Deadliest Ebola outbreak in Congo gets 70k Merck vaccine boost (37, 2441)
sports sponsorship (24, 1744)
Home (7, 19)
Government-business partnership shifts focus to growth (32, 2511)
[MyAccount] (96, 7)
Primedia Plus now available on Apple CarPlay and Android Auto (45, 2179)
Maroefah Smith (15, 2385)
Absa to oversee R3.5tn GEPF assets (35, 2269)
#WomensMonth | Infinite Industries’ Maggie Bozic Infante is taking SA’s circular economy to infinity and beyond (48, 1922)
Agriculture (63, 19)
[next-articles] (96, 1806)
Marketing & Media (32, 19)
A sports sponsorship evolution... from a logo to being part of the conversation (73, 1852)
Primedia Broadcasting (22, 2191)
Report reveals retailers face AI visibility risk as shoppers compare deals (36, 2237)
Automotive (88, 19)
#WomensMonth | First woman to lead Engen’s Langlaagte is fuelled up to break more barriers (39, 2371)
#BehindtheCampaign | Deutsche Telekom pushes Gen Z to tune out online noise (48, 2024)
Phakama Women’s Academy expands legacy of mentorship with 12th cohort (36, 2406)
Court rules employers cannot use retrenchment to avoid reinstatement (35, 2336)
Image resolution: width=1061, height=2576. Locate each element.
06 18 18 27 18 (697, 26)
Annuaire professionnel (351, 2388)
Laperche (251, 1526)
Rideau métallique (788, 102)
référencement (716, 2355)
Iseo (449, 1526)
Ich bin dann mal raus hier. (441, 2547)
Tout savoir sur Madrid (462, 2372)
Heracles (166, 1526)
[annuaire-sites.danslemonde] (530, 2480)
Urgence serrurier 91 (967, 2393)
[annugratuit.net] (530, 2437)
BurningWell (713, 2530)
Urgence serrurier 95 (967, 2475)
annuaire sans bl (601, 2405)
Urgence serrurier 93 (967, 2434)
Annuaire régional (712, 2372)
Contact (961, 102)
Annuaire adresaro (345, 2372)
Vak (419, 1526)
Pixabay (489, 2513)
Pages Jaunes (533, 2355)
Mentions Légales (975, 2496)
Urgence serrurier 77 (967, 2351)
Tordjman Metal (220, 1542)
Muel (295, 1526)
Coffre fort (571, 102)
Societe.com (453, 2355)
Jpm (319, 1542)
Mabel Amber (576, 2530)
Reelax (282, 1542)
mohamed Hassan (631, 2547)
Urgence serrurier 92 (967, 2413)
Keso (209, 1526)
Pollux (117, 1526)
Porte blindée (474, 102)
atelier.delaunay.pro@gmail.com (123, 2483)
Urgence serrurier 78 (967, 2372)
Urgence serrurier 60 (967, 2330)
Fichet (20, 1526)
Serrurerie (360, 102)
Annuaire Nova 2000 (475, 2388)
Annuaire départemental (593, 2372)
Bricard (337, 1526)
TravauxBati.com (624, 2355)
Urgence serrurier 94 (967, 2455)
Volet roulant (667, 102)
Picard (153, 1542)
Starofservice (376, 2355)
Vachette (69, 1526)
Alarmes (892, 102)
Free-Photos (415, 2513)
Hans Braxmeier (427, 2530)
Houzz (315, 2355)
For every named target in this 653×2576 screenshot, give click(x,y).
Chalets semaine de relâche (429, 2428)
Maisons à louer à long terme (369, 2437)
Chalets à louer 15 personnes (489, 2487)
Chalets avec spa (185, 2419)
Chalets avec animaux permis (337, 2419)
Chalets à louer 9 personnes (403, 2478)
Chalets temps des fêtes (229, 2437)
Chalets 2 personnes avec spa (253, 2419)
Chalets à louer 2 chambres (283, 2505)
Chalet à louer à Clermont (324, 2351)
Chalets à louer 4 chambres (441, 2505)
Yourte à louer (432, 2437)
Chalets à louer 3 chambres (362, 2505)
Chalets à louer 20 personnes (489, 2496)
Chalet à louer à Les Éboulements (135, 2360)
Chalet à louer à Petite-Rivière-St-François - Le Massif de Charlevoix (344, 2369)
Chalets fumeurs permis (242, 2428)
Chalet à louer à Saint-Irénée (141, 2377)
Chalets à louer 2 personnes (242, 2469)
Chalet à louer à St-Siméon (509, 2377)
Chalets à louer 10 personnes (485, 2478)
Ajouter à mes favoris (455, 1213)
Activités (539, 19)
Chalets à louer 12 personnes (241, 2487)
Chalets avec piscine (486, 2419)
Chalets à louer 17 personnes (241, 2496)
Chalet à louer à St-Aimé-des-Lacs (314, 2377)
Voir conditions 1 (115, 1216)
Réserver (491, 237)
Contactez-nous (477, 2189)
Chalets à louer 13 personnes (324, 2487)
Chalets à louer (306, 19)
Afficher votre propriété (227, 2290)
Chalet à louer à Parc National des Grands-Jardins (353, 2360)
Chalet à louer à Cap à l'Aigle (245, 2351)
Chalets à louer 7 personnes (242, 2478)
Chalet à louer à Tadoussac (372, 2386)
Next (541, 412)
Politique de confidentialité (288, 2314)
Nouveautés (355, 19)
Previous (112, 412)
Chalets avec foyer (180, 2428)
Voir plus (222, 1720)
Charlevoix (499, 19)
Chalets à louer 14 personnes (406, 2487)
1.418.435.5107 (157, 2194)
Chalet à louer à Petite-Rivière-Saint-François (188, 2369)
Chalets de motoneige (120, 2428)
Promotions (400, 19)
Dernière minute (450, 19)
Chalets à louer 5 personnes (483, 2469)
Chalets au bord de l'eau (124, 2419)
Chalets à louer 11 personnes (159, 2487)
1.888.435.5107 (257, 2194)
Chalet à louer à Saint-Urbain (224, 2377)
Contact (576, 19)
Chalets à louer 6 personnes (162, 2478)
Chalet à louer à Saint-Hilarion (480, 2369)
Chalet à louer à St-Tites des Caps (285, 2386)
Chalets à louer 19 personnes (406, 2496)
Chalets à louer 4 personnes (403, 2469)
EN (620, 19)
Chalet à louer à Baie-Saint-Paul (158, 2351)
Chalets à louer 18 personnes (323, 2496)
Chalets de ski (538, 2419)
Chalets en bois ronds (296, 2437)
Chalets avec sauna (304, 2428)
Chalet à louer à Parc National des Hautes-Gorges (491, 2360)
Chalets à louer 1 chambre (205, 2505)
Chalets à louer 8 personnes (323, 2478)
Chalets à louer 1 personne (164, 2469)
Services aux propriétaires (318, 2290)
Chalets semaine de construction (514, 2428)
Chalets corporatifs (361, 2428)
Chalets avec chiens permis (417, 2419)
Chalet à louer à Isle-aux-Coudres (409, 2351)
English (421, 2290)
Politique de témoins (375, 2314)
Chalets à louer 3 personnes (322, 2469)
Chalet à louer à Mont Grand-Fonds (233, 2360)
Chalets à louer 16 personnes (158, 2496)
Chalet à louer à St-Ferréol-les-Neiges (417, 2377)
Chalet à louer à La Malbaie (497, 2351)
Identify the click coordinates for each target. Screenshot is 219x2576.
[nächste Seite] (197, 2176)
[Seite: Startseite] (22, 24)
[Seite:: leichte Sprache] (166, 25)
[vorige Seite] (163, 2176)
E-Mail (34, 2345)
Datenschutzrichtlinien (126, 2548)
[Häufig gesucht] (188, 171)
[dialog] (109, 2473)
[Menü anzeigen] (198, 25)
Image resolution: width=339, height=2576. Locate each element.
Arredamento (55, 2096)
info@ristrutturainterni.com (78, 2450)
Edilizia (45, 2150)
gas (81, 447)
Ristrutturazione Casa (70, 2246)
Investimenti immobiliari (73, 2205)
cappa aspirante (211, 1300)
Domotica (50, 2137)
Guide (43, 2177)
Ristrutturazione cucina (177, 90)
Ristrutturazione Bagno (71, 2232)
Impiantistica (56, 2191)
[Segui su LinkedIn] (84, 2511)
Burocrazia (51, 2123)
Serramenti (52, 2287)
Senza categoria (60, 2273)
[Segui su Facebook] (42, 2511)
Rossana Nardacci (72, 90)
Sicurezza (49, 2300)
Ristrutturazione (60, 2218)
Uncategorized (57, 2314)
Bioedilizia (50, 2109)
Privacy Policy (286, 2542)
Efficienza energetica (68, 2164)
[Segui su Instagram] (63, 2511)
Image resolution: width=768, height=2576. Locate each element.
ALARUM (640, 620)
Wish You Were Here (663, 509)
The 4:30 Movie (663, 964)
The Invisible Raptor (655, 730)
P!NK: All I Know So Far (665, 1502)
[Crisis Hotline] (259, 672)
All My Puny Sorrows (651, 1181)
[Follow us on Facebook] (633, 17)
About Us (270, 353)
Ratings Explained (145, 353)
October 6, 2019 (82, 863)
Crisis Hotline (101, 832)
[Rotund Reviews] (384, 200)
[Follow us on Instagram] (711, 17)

▸ **Task item**
In the listing above, locate the line with "Phakama Women’s Academy" and the line with "Iseo (449, 1526)", then extract exactly those lines and every line between them, and nothing more.

▸ **Response**
Phakama Women’s Academy expands legacy of mentorship with 12th cohort (36, 2406)
Court rules employers cannot use retrenchment to avoid reinstatement (35, 2336)
Image resolution: width=1061, height=2576. Locate each element.
06 18 18 27 18 (697, 26)
Annuaire professionnel (351, 2388)
Laperche (251, 1526)
Rideau métallique (788, 102)
référencement (716, 2355)
Iseo (449, 1526)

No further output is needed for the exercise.